High-Density Lipoprotein Mimetic Peptide 4F Reduces Toxic Amyloid-Beta Exposure to the Blood-Brain Barrier Endothelium in Alzheimer's Disease Transgenic Mice

Abstract

Aβ accumulation in the blood-brain barrier (BBB) endothelium, which lines the cerebrovascular lumen, is a significant contributor to cerebrovascular dysfunction in Alzheimer's disease (AD). Reduced high-density lipoprotein (HDL) levels are associated with increased AD risk, and the HDL mimetic peptide 4F has been developed as a promising therapeutic agent to improve cerebrovascular health in AD. In this study, we evaluated the impact of 4F on ¹²⁵I-Aβ₄₂ blood-to-brain distribution using dynamic SPECT/CT imaging in both wild-type and APP/PS1 transgenic mice. Graphical analysis of the imaging data demonstrated that 4F significantly reduced the blood-to-brain influx rate in wild-type mice and the distribution of ¹²⁵I-Aβ₄₂ in the BBB endothelium in APP/PS1 mice. To elucidate the molecular mechanisms underlying the effect of 4F, we evaluated its impact on the p38 pathway and its role in mediating Aβ₄₂ trafficking in human BBB endothelial cell monolayers. Treatment with 4F significantly decreased Aβ₄₂ induced p38 activation in BBB endothelial cells.
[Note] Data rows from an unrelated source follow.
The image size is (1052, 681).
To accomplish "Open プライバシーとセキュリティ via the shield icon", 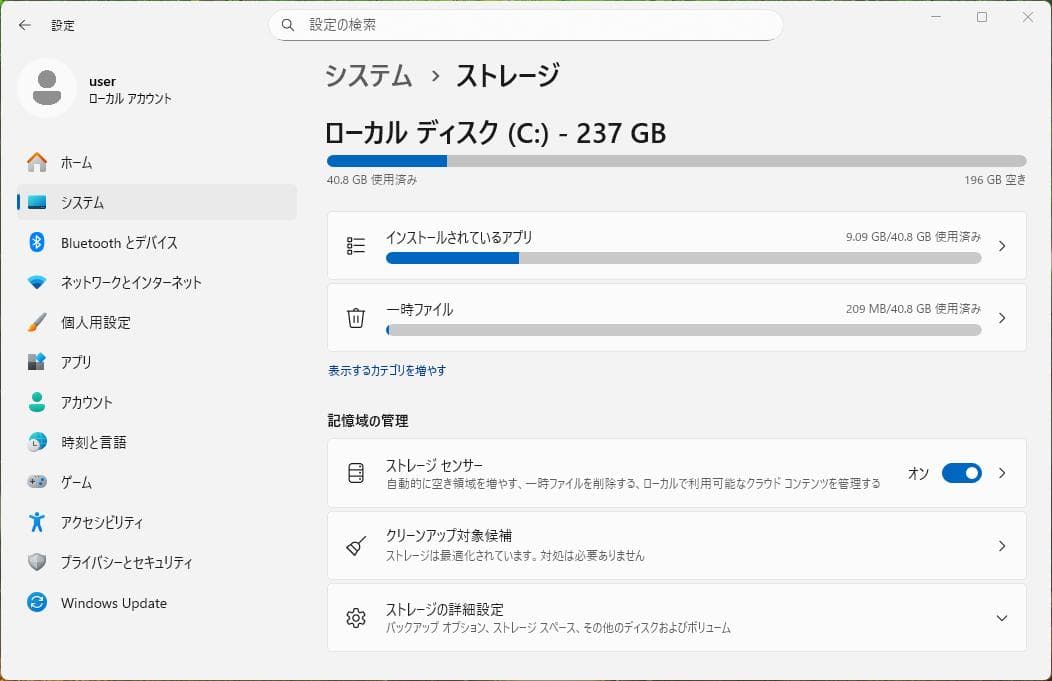I will click(37, 562).
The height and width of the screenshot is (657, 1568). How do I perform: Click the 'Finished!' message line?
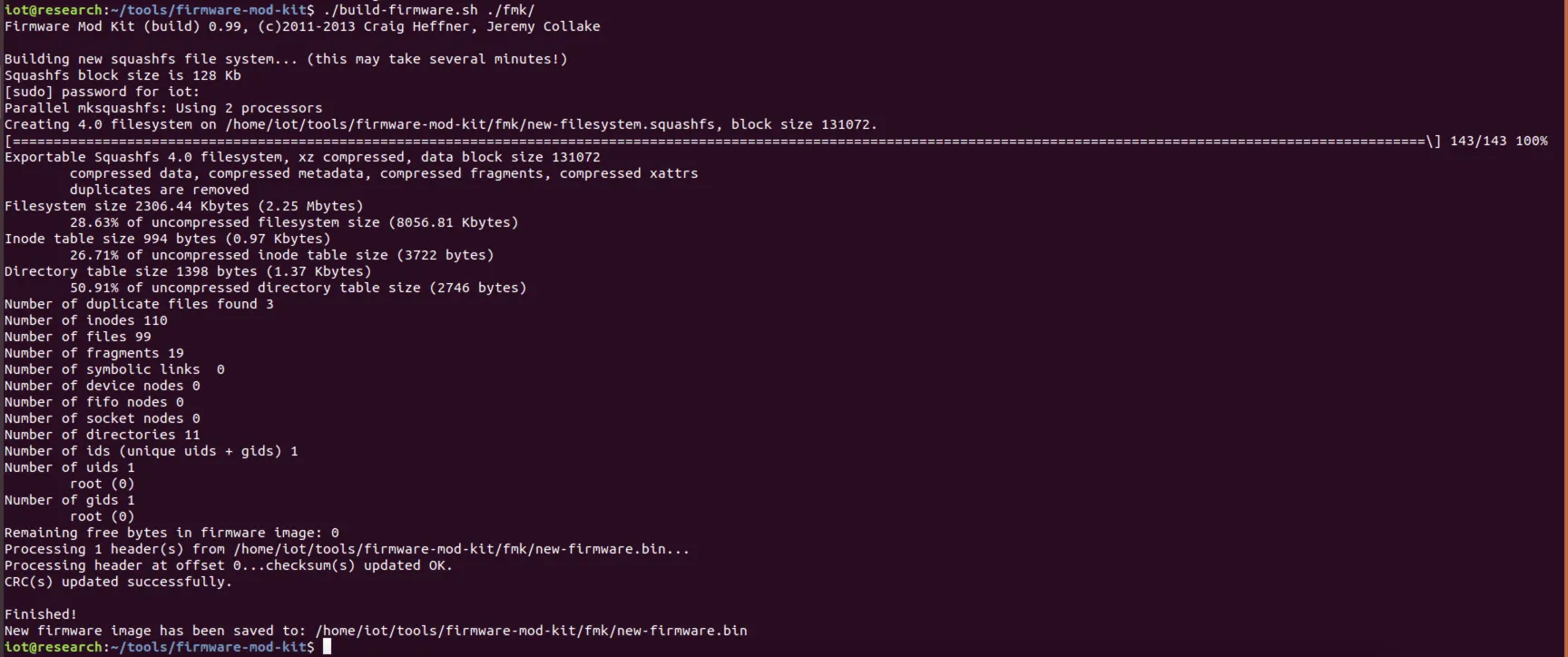click(41, 614)
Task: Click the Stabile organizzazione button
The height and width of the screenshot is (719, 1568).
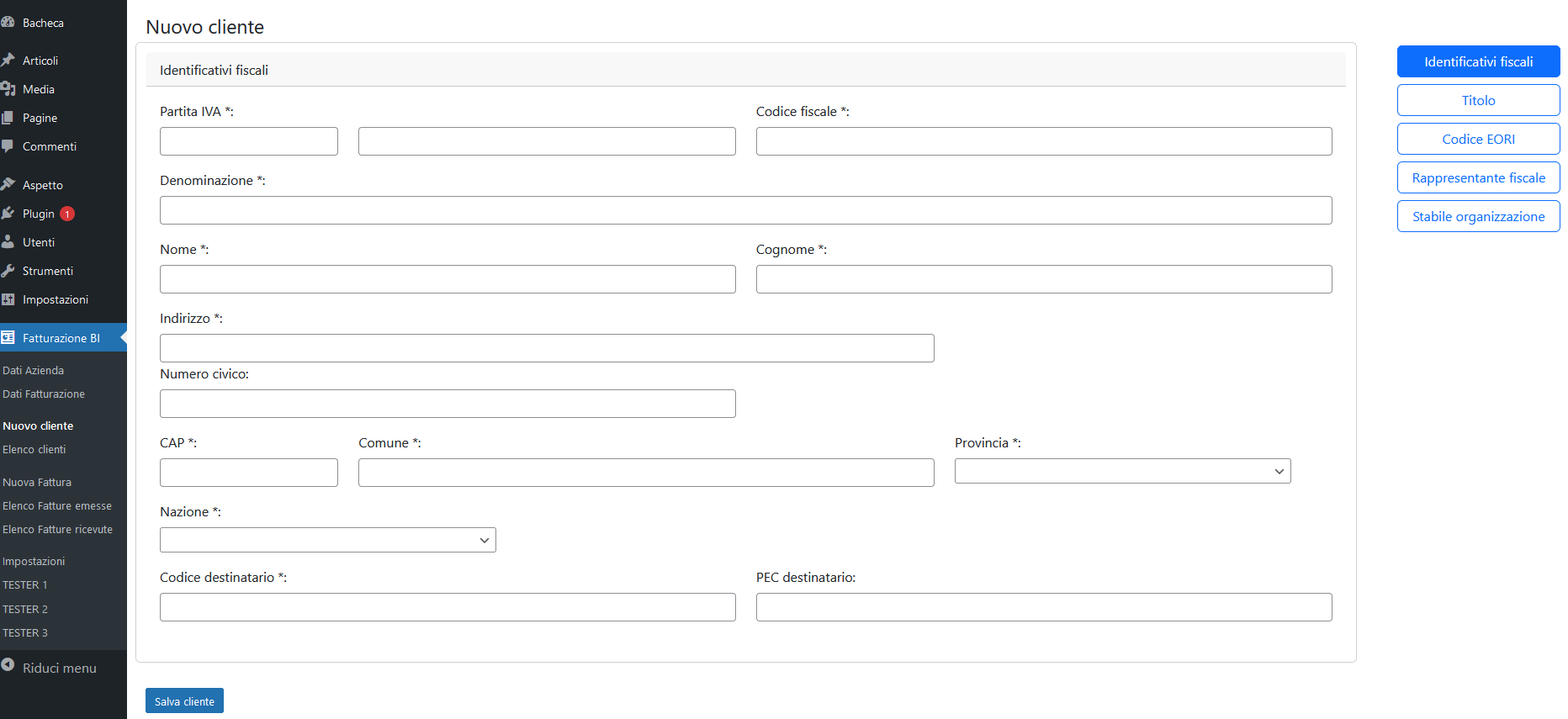Action: point(1478,217)
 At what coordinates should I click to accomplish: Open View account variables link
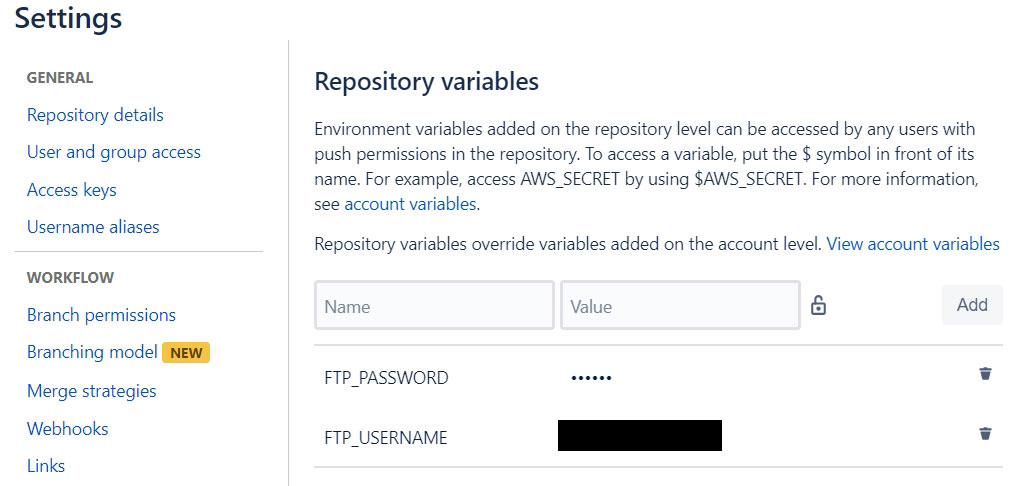click(912, 244)
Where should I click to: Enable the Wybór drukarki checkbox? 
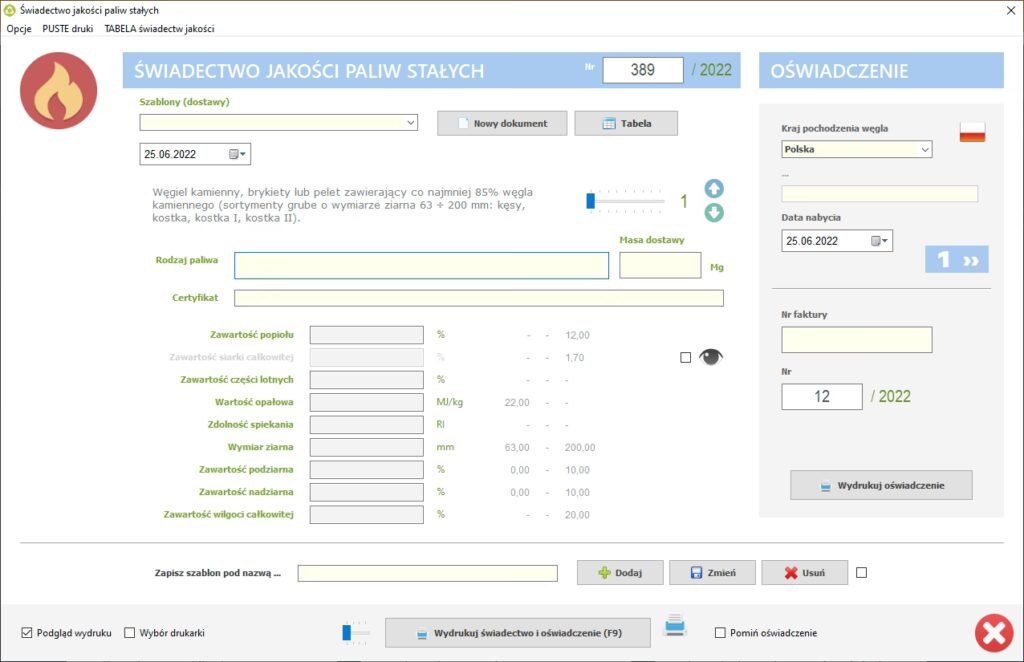130,633
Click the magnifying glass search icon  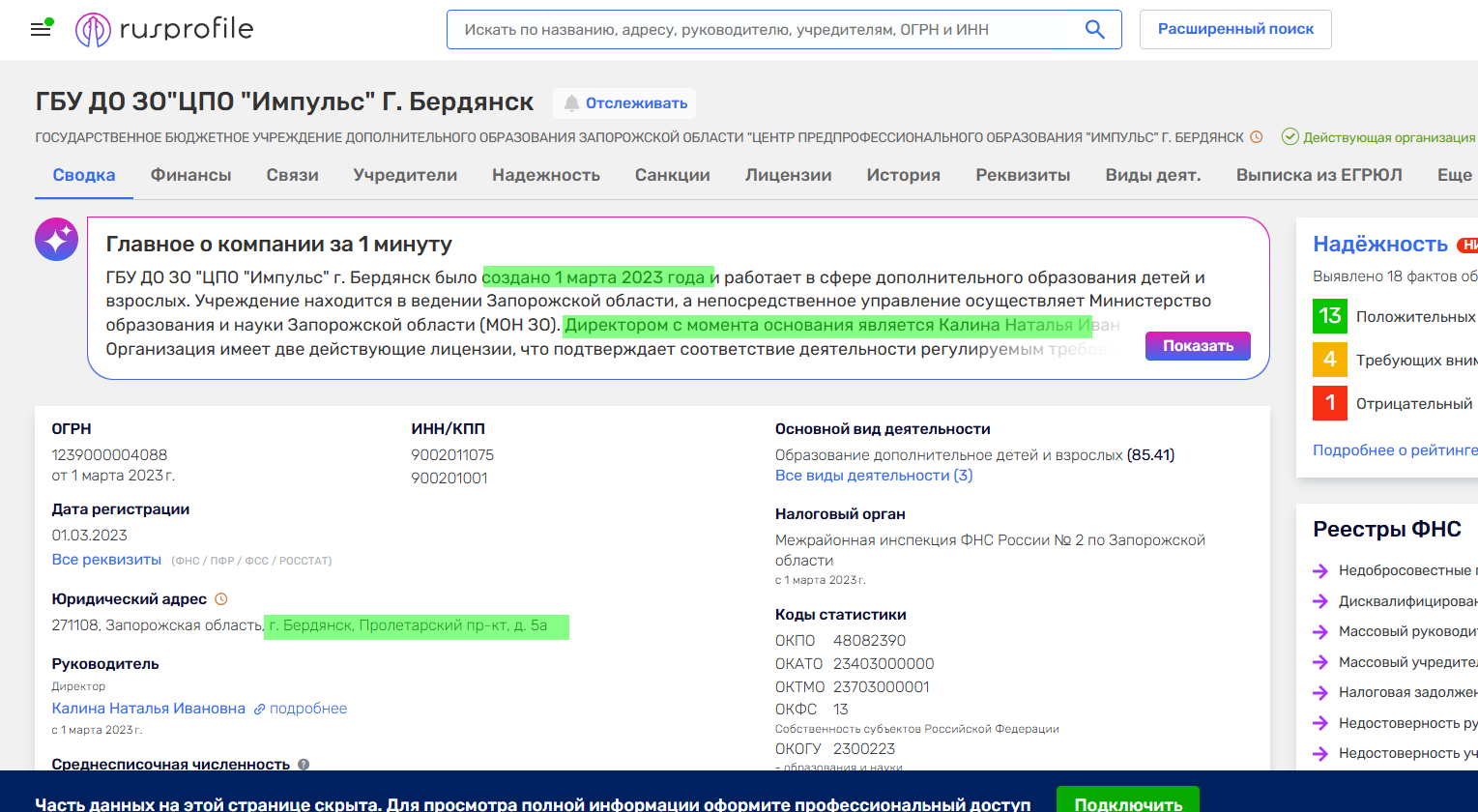(1094, 30)
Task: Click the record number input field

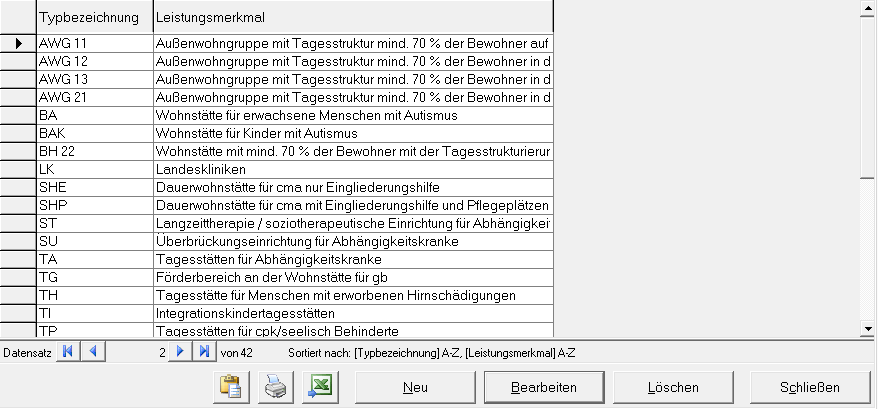Action: click(136, 352)
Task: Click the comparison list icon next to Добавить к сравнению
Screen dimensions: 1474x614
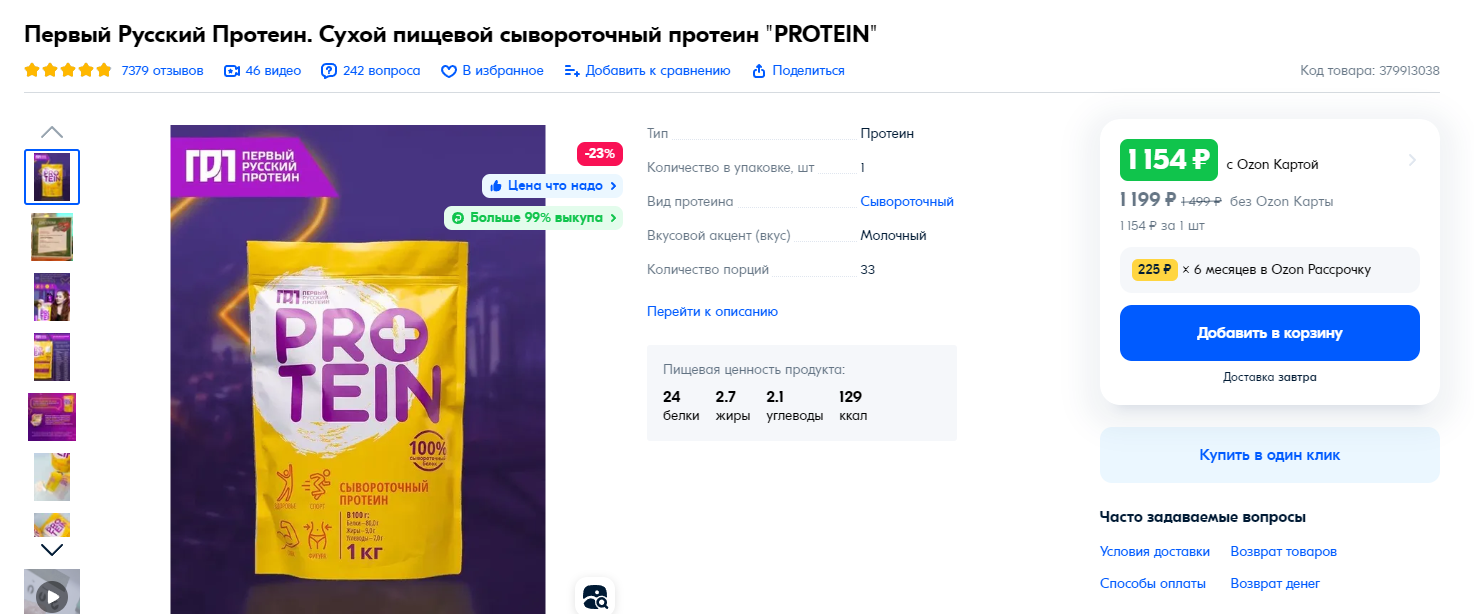Action: click(x=572, y=71)
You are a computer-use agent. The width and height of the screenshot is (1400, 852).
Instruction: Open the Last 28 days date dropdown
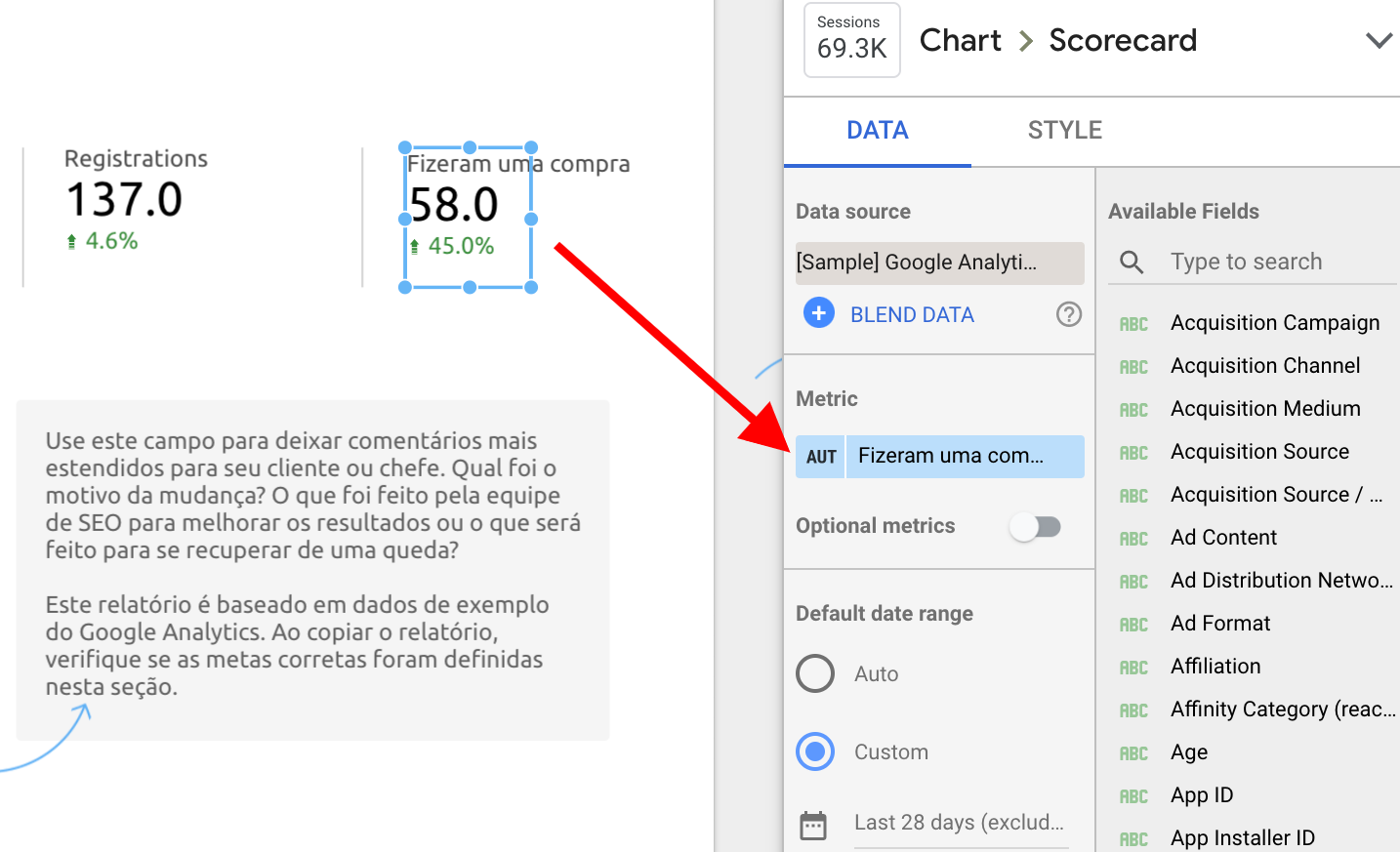click(959, 822)
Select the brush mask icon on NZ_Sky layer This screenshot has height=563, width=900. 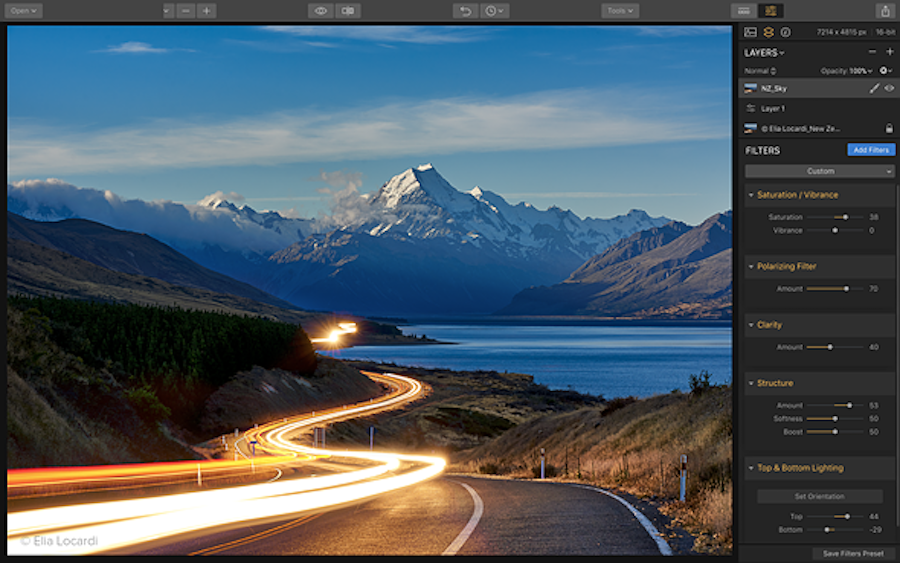874,88
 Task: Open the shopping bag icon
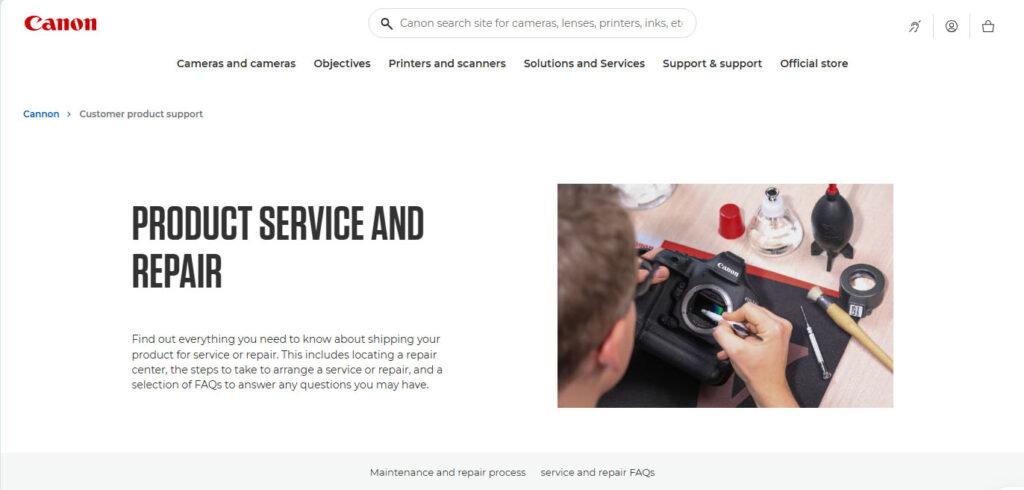click(x=988, y=26)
Furthermore, inhibition of p38 kinase significantly reduced endothelial accumulation of fluorescence-labeled Aβ₄₂ and luminal-to-abluminal permeability across the cell monolayer. While our previous publication has hinted at the potential of 4F to reduce Aβ accumulation in the brain parenchyma, the current findings demonstrated the protective effect of 4F in reducing Aβ₄₂ accumulation in the BBB endothelium of AD transgenic mice. These findings revealed the impact of a clinically tested agent, the HDL mimetic peptide 4F, on Aβ exposure to the BBB endothelium and offer novel mechanistic insights into potential therapeutic strategies to treat cerebrovascular dysfunction in AD.

Keywords: Alzheimer’s disease; HDL mimetic peptide; SPECT/CT imaging; amyloid beta proteins; blood-brain barrier.